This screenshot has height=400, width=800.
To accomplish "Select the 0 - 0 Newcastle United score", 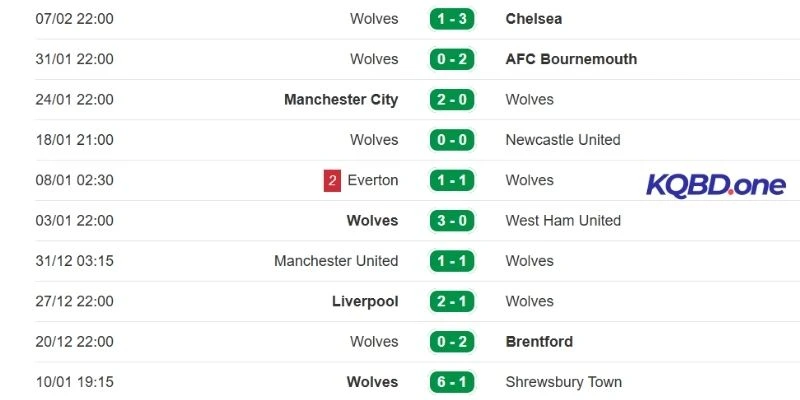I will 452,140.
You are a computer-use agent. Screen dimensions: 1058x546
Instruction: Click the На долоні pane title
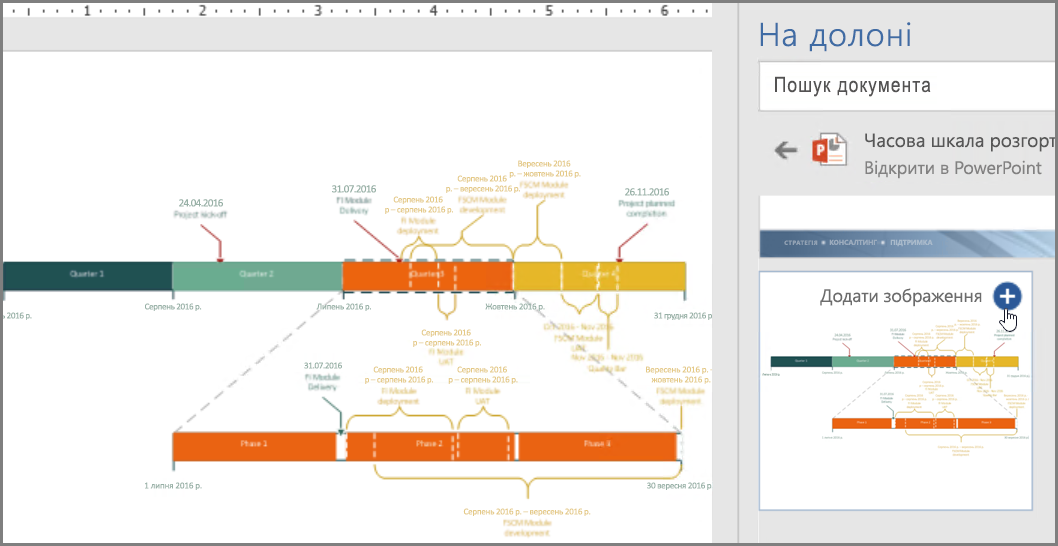[835, 34]
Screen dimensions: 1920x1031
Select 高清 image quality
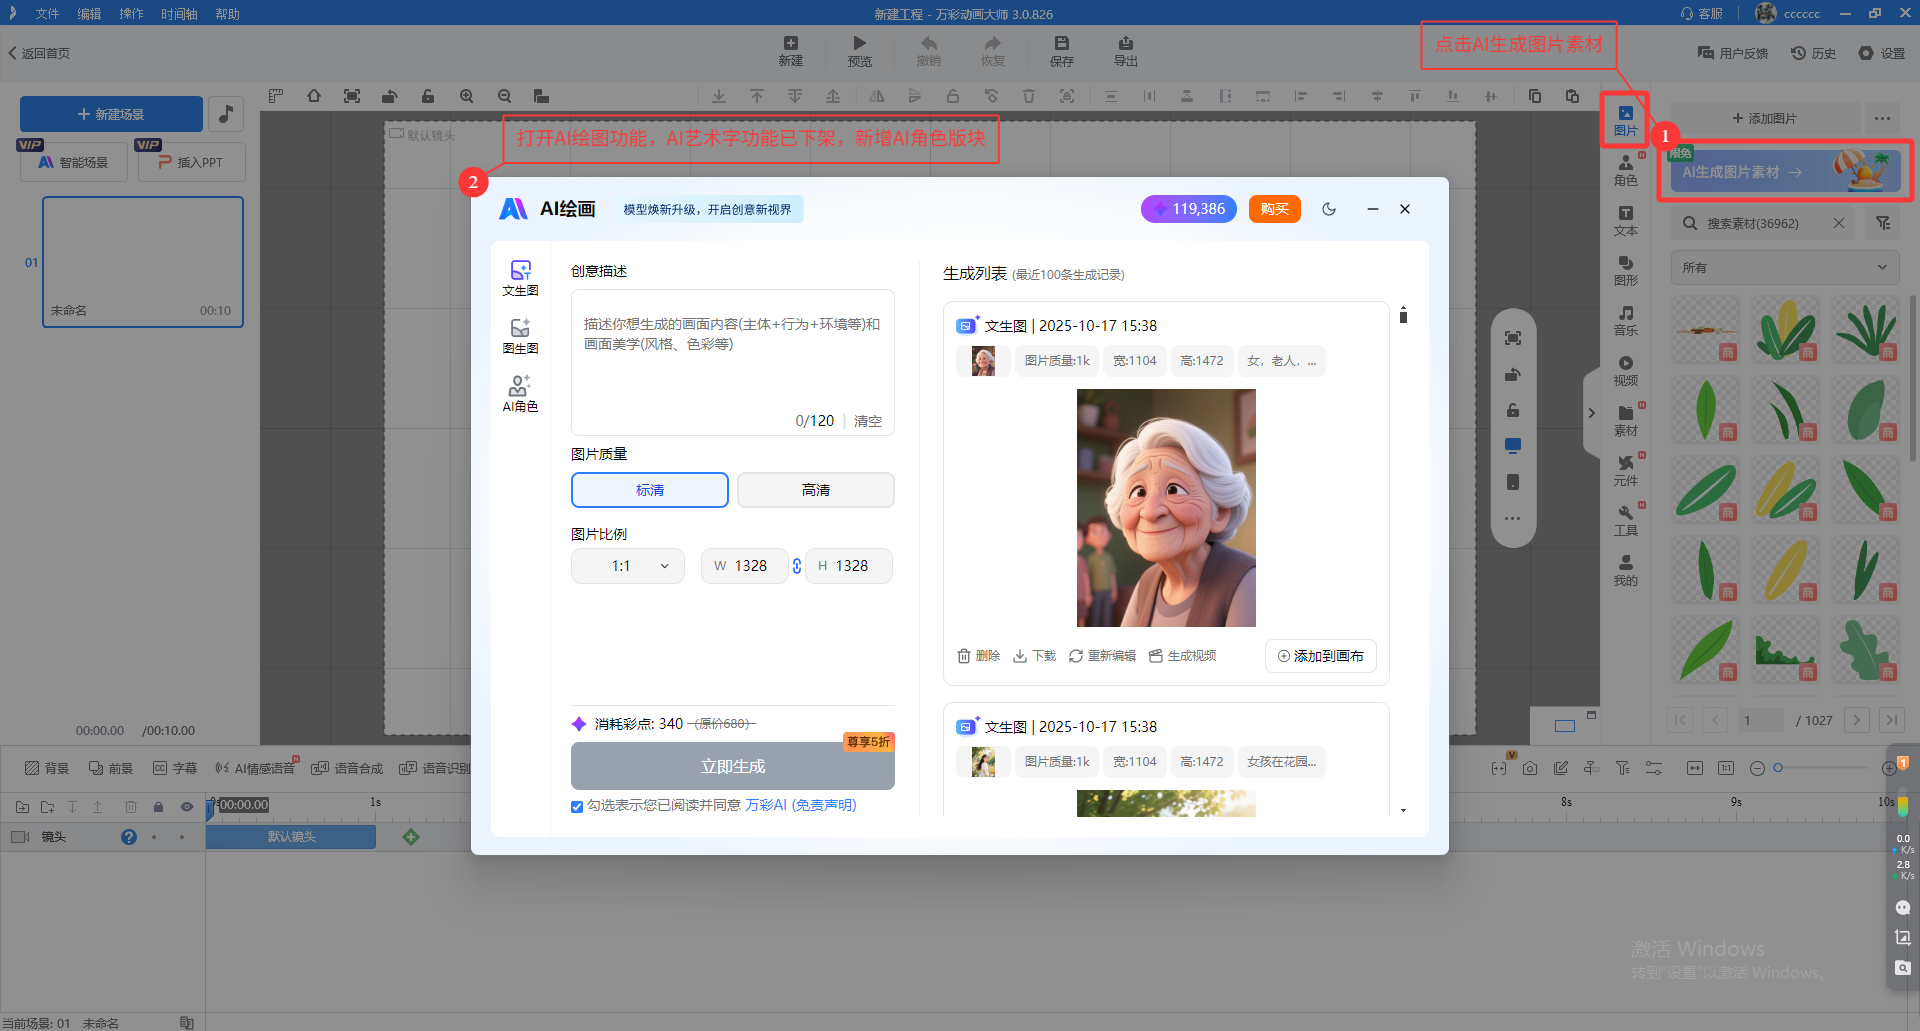point(815,490)
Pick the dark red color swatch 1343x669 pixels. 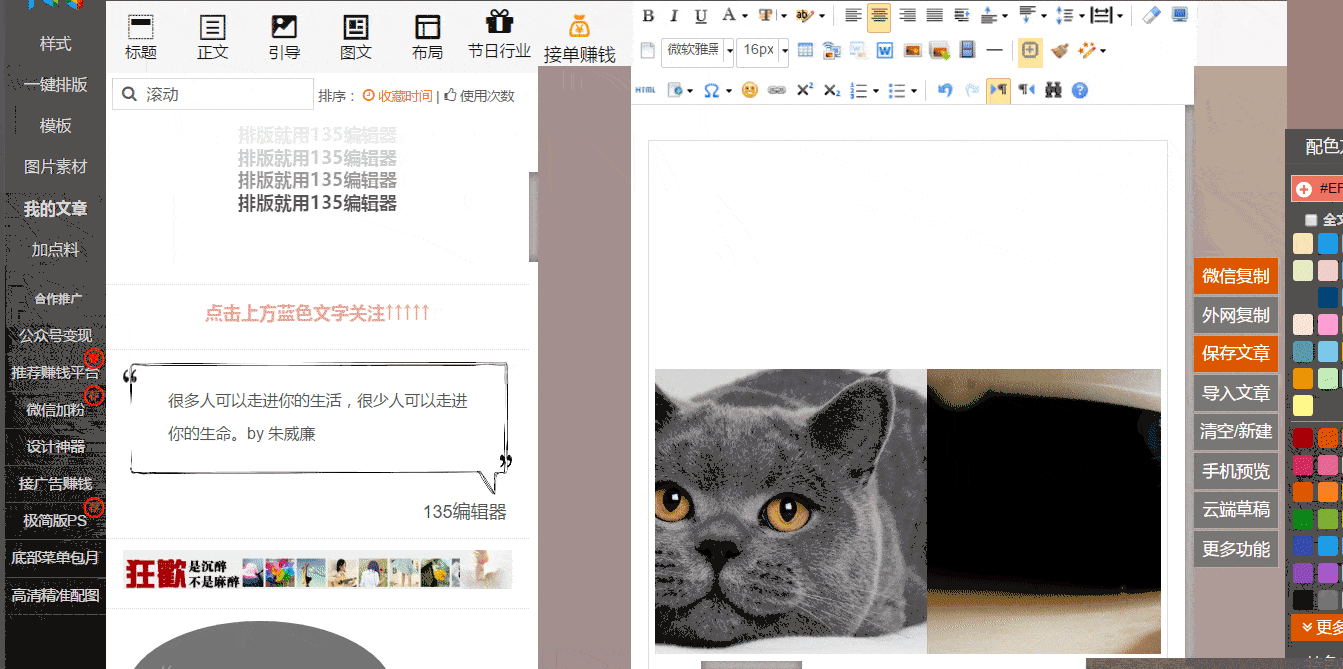(x=1302, y=437)
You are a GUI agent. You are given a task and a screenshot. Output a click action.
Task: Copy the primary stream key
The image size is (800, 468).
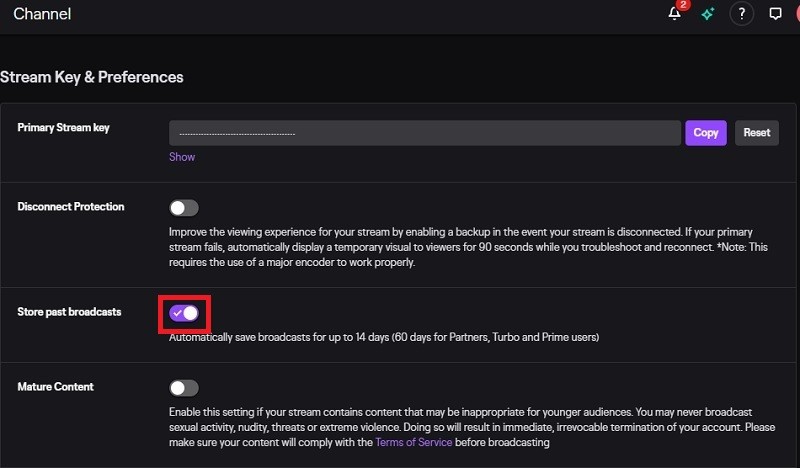click(706, 133)
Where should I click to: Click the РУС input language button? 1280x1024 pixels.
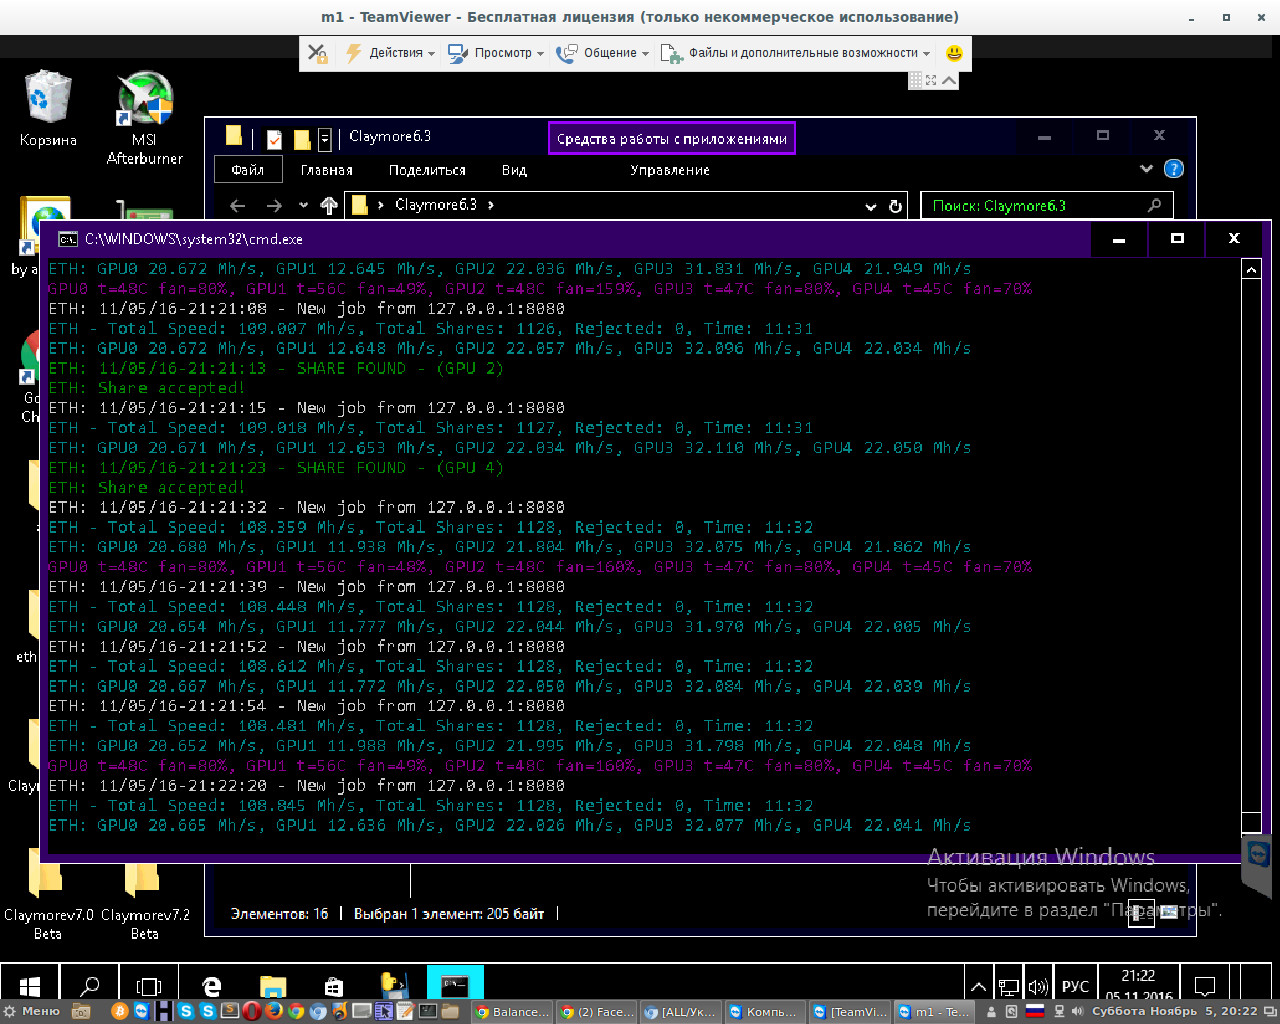[1075, 987]
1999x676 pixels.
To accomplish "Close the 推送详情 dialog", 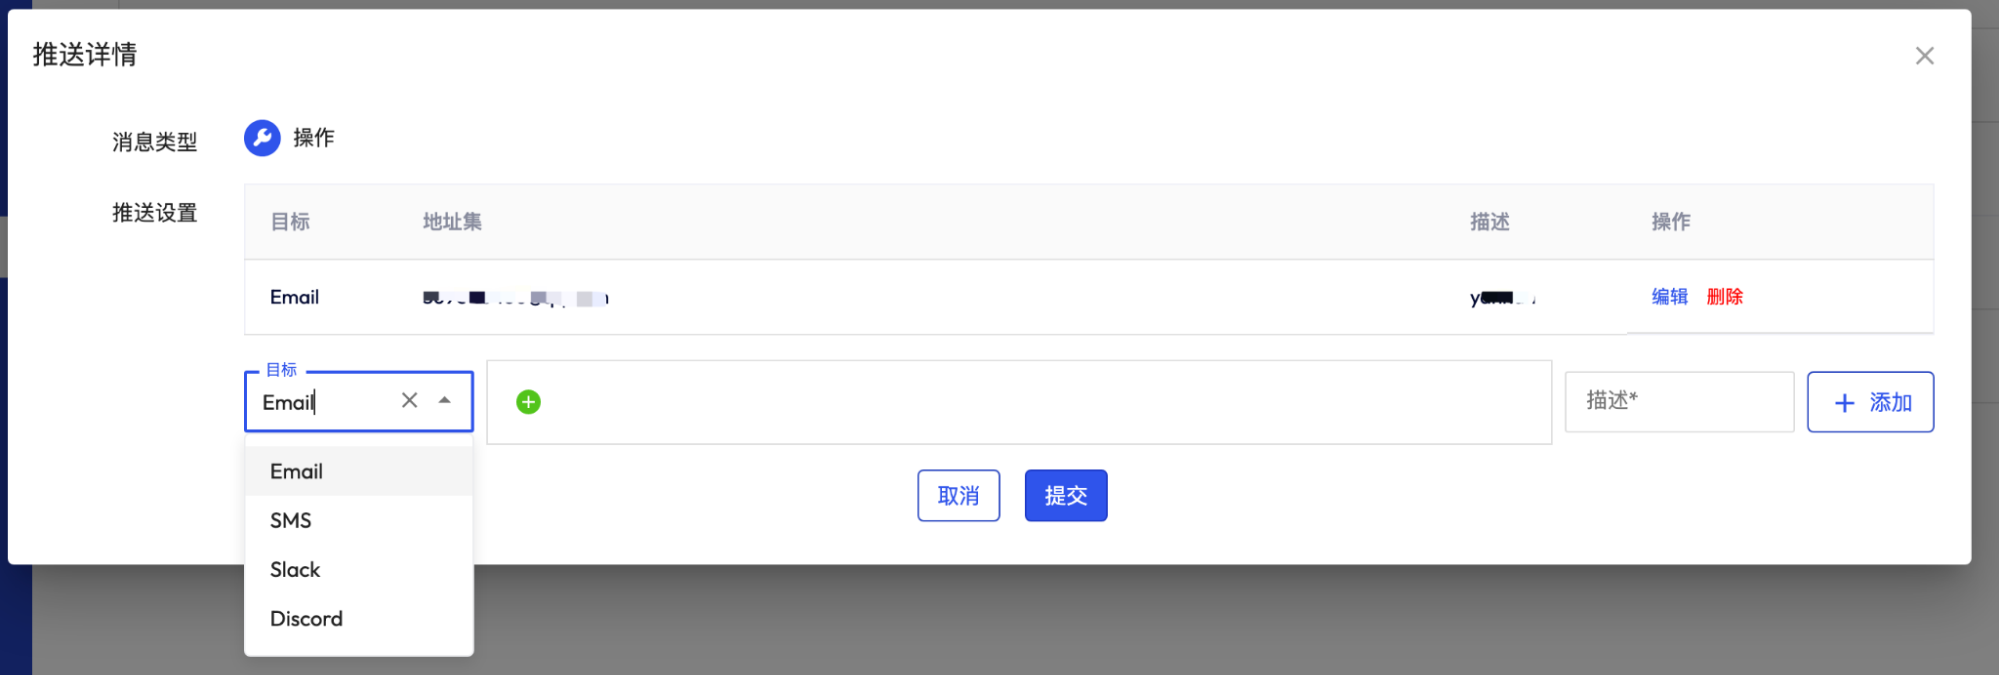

# Work to complete:
Find the lines above that include the string "screenshot" and copy them.

# Result for this task:
This screenshot has height=400, width=800.
You are a GUI agent. You are given a task and a screenshot. Output a click action.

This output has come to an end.